With kindest regards

 

Yours Sincerely

Kuang-Hung Cheng

Kuang-hung Cheng, Ph.D

Chair and Professor of Biomedical Science Institute

National Sun Yat-Sen University

Kaohsiung, Taiwan 807

TEL: 886-7-5252000 ext 5817

Fax: 886-7-5250197

Email: [email protected]

 

Round 2

Reviewer 3 Report

Comments and Suggestions for Authors

* Some comments have not been responded to fully.

* The abstract still has some non-defined abbreviations such as KRAS, and APC.

* Figure 3: Please,  quantitatively measure the reaction in A by image J. Not responded.

* Figure 4 : beta catenin have many bands. I suggest to repeat.

* Figure 5: I suggest to repeat Nestin and Cd133.

* How did the authors add the protein markers? Protein ladder must put during the western blot experiment? how did you identify the molecular weights of the proteins without protein ladders?

Author Response

Date: 01/20/2024

Dear reviewer,

We express our gratitude for accepting our manuscript, subject to minor revision in accordance with the constructive feedback from the reviewer. We appreciate the time and effort you and the reviewers invested in providing insightful guidance.

In response to the reviewer's comments, we have diligently addressed the suggested revisions. Kindly find the details below:

* The abstract still has some non-defined abbreviations such as KRAS, and APC.

Reply: Done. We have well defined the abbreviations in the abstract.

* Figure 3: Please, quantitatively measure the reaction in A by image J. Not responded.

Reply: We have successfully addressed the reviewers' comments and made the necessary revisions to the manuscript. Specifically, we have incorporated quantitative measurements for TUNEL, Ki67, and p-Histone3 IHC in Figure 3A.

* Figure 4 : beta catenin have many bands. I suggest to repeat.

Reply: we redo the western blot for b-catenin in our revision manuscript.

* Figure 5: I suggest to repeat Nestin and Cd133.

Reply: yes, we have reconfirmed the Western blot results for Nestin and CD133, and we are pleased to report that we obtained similar results. This reaffirms the robustness and consistency of our findings.

 

* How did the authors add the protein markers? Protein ladder must put during the western blot experiment? how did you identify the molecular weights of the proteins without protein ladders?

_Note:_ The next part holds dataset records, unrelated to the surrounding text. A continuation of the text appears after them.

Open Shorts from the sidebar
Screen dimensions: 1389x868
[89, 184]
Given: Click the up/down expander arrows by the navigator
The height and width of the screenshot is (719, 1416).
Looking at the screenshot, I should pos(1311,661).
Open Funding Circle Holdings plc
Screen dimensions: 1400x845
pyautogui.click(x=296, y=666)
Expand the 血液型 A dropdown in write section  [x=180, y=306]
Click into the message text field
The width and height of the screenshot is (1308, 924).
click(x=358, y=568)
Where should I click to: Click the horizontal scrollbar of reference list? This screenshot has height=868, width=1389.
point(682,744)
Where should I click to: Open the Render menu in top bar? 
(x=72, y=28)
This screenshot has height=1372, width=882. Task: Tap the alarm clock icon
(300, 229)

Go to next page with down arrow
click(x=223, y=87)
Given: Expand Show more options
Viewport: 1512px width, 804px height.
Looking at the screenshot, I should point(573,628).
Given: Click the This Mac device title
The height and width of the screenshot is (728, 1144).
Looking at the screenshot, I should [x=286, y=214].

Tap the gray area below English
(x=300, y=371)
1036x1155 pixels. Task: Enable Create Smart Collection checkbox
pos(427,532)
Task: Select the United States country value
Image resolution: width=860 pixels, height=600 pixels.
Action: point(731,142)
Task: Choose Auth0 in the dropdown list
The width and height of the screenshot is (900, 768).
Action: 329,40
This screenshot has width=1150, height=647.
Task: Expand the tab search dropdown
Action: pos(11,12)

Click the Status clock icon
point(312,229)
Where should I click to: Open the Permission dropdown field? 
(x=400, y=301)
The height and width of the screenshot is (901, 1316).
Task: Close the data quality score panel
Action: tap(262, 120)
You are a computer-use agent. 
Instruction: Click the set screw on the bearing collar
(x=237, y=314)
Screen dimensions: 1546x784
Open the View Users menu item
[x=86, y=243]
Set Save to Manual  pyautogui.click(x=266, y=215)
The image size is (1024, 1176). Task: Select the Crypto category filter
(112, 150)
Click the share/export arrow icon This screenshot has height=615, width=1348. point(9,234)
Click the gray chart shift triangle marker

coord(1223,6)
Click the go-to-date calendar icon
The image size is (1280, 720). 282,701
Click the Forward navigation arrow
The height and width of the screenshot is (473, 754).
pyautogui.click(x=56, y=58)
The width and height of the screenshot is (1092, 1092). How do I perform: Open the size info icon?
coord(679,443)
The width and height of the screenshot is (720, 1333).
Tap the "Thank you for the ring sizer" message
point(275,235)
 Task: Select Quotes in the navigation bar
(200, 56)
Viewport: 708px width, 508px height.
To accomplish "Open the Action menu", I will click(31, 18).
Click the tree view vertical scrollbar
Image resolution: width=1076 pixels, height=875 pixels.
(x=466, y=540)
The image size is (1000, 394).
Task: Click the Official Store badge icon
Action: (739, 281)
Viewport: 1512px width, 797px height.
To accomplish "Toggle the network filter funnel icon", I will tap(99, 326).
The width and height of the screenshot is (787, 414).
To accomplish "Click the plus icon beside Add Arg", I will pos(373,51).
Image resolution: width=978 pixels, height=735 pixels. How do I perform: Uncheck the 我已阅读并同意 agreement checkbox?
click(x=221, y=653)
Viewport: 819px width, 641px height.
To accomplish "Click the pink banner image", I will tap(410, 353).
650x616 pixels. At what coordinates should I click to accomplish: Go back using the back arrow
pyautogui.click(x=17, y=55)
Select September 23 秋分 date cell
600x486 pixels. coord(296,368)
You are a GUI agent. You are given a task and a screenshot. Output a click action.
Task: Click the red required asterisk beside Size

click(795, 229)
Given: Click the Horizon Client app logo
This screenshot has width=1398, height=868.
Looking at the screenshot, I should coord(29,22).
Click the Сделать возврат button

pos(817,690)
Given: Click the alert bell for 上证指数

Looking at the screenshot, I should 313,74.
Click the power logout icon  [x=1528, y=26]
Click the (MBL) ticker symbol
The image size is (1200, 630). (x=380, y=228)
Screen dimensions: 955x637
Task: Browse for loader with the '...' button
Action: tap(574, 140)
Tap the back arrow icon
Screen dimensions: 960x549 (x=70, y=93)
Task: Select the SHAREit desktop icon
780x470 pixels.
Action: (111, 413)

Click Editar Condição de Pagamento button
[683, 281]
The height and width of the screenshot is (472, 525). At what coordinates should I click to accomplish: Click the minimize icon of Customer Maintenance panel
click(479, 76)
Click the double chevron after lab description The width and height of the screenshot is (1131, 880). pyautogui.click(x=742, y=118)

Reply: Thank you for your understanding, and we acknowledge the importance of presenting original Western blot images with standard markers as part of the review process. However, we are currently facing challenges in retrieving the original Western blot images, specifically those containing standard molecule markers, from our students' archives.

 

The main obstacle arises from the fact that the students who conducted these experiments have graduated several years ago, making it difficult to access the original files. In our laboratory, we typically identify the molecular weights of proteins without protein ladders by cutting the PVDF membrane into three pieces, with divisions at 100 kDa and 35 kDa.

 

To address this concern, we are considering presenting the original Western blot images that have been appropriately cropped from our supplementary data. We believe this approach will provide a clear representation of our results while accommodating the challenges we currently face.

 

We appreciate your understanding in this matter.

 

We believe these revisions address the concerns raised during the review process and improve the overall quality and reliability of our manuscript. We appreciate the time and effort invested by the reviewers and the editorial team in evaluating our work. We hope the revised manuscript is acceptable for publication.

 

With kindest regards

 

Best

Kuang

1/20/2024

Author Response File: Author Response.pdf

Round 3

Reviewer 3 Report

Comments and Suggestions for Authors

* The protein ladder has not been solved even for the new western blot ones.

* The authors did not show the new original western blot images. 

* The authors did not reveal the quantative measurment for GFAP in fig. 2.

* The Relative pixel intensities of some western blot figures did not correctly measured such as C-myc, GFAP, CD133, PDGFRalpha, total AKT.